- Leader: Nezar al-Hindawi (founder)
- Founded: March, 1985
- Ideology: Palestinian nationalism Anti-Hashemite ideas Anti-Zionism
- Status: Almost inactive

= Jordanian Revolutionary Movement =

The Jordanian Revolutionary Movement (also sometimes called Jordanian Revolutionary Movement for National Salvation or Jordanian Revolutionary Movement for National Survival) is an anti-Hashemite militant organization in Jordan founded by terrorist Nezar al-Hindawi, his brother Nasi and friend Farouk Salameh. The movement's goal was to fight Israel and overthrow King Hussein of Jordan. The group was formed with the huge assistance of Syrian intelligence services. The group mostly received support from Gaddafist Libya and Ba'athist Syria.

==History==

The organization was formed in March 1985 (according to other sources, in 1984) in Nasi's apartment in Berlin. Syria provided a lot of assistance to Hindawi in forming the organization. After its formation, Syria supplied the movement with weapons and money. Many members of the organization also underwent military training in camps in Syria. The movement also had positive connections with Abu Nidal Organization. The organization was extremely anti-Israel and opposed to King Hussein of Jordan. Movement declared the "spilling of Jewish blood is legitimate and permissible until the end of the world."

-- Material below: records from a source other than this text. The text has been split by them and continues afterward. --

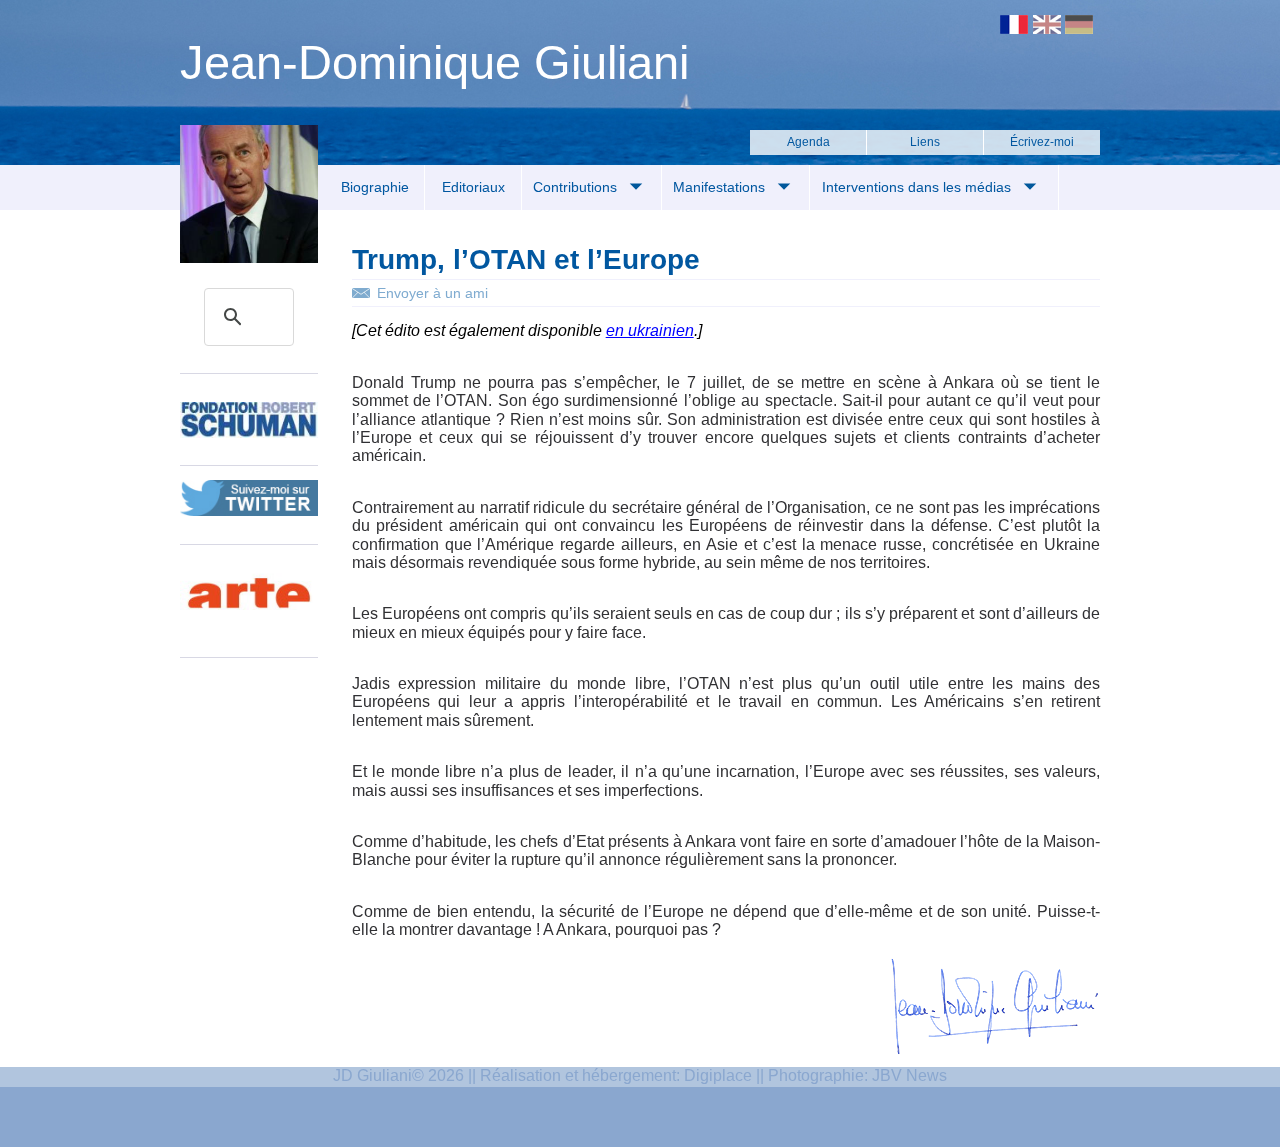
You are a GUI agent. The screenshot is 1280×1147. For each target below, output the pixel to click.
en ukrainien (650, 330)
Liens (925, 142)
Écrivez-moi (1042, 142)
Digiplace (718, 1075)
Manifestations (721, 187)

As early as July 1985, Hindawi traveled to Libya to establish contacts with Muammar Gaddafi and secure greater funding. Libya suggested that Hindawi again seek Syrian assistance. In January 1986, Hindawi met with senior Syrian intelligence officers and began planning an attack on an El Al airliner (which later became known as the Hindawi affair). The organization has been responsible for a number of terrorist attacks (mostly in Jordan) and, as of 2013, was still said to be carrying them out. For example, the movement is responsible (according to Nasi al-Hindawi) for the bombing of the German-Arab Friendship Association building in Berlin on March 29, 1986. The aim of the attack was stated to be to gain Syria's respect and financial support. Other sources, however, noted that the organization was very small.

The attitude of other Islamist organizations towards the movement was rather negative, mainly due to nature of its leader Hindawi (Many Islamist organizations have derogatorily called Hindawi a terrorist), who did not limit himself in sexual behavior as is accepted in Islam and openly consumed a lot of alcohol. Hindawi was generally very fond of London's social life.